FLY Leasing Limited 

Reconciliation of Adjusted Net Income, a Non-GAAP Financial Measure, to Net Income

 

(DOLLARS IN THOUSANDS, EXCEPT PER SHARE DATA)

 

  Three month
period ended
Mar. 31, 2014
(Unaudited)

Three month
period ended

Mar. 31, 2013
(Unaudited)

Net Income $   3,563 $  32,845
Add (less):    
   Ineffective portion of cash flow hedges (65) (68)
   Non-cash share-based compensation (56) 1,806
   Adjustments related to GAAM Portfolio acquisition:    
Amortization of fair value adjustments recorded in purchase accounting 1,929 4,522
   Income tax effects (234) (566)
Adjusted Net Income $   5,137 $  38,539
Weighted average diluted shares outstanding 41,393,731 28,162,680
Adjusted Net Income per share $     0.12 $     1.37

 

7
 

Adjusted Net Income Plus Depreciation and Amortization, a Non-GAAP Financial Measure

 

(DOLLARS IN THOUSANDS)

 

 

Three month
period ended

Mar. 31, 2014
(Unaudited)

Three month
period ended
Mar. 31, 2013
(Unaudited)
Adjusted Net Income $ 5,137 $   38,539
Add:    
   Depreciation 40,403 34,536
   Other amortization 7,092 4,946
   Deferred income taxes 868 4,640
Adjusted net income plus depreciation and amortization $ 53,500 $  82,661

 

FLY defines Adjusted Net Income as net income plus or minus the ineffective portion of cash flow hedges, non-cash share-based compensation, and adjustments related to the GAAM portfolio acquisition comprised primarily of amortization of fair value adjustments recorded in purchase accounting.

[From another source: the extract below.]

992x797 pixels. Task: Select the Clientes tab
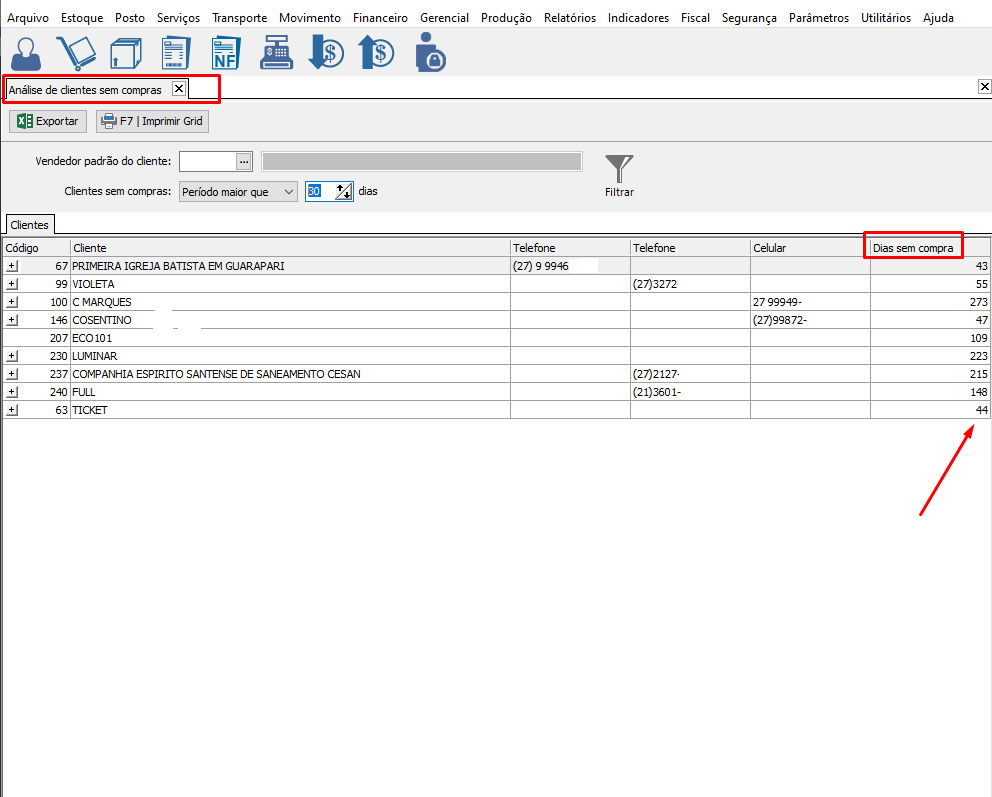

Management believes that Adjusted Net Income provides useful information about operating performance and period-over-period comparisons. It also provides additional information that is useful in evaluating the underlying operating performance of our business without regard to the impact of items such as fair value adjustments of debt that the company has assumed, acquired leases and derivative instruments and some non-recurring items of income and expense affecting current period results. Adjusted Net Income should be used as a supplement to and not as a substitute for financial measures determined in accordance with Accounting Principles Generally Accepted in the United States (GAAP).

 

Adjusted Net Income Plus Depreciation and Amortization is a cash flow measure that provides investors with an additional measure for evaluating FLYs ongoing cash earnings, from which capital investments are made, debt is serviced and dividends are paid. However, adjusted net income plus depreciation and amortization excludes certain positive and negative cash items, including principal payments, and has certain important limitations as an indicator of FLYs ability to pay dividends and reinvest in its business. Management uses Adjusted Net Income and Adjusted Net Income Plus Depreciation and Amortization as a measure for assessing FLYs performance. These measures should be considered in addition to, not as a substitute for net income or other financial measures determined in accordance with GAAP. Finally, FLYs definitions may be different than those used by other companies.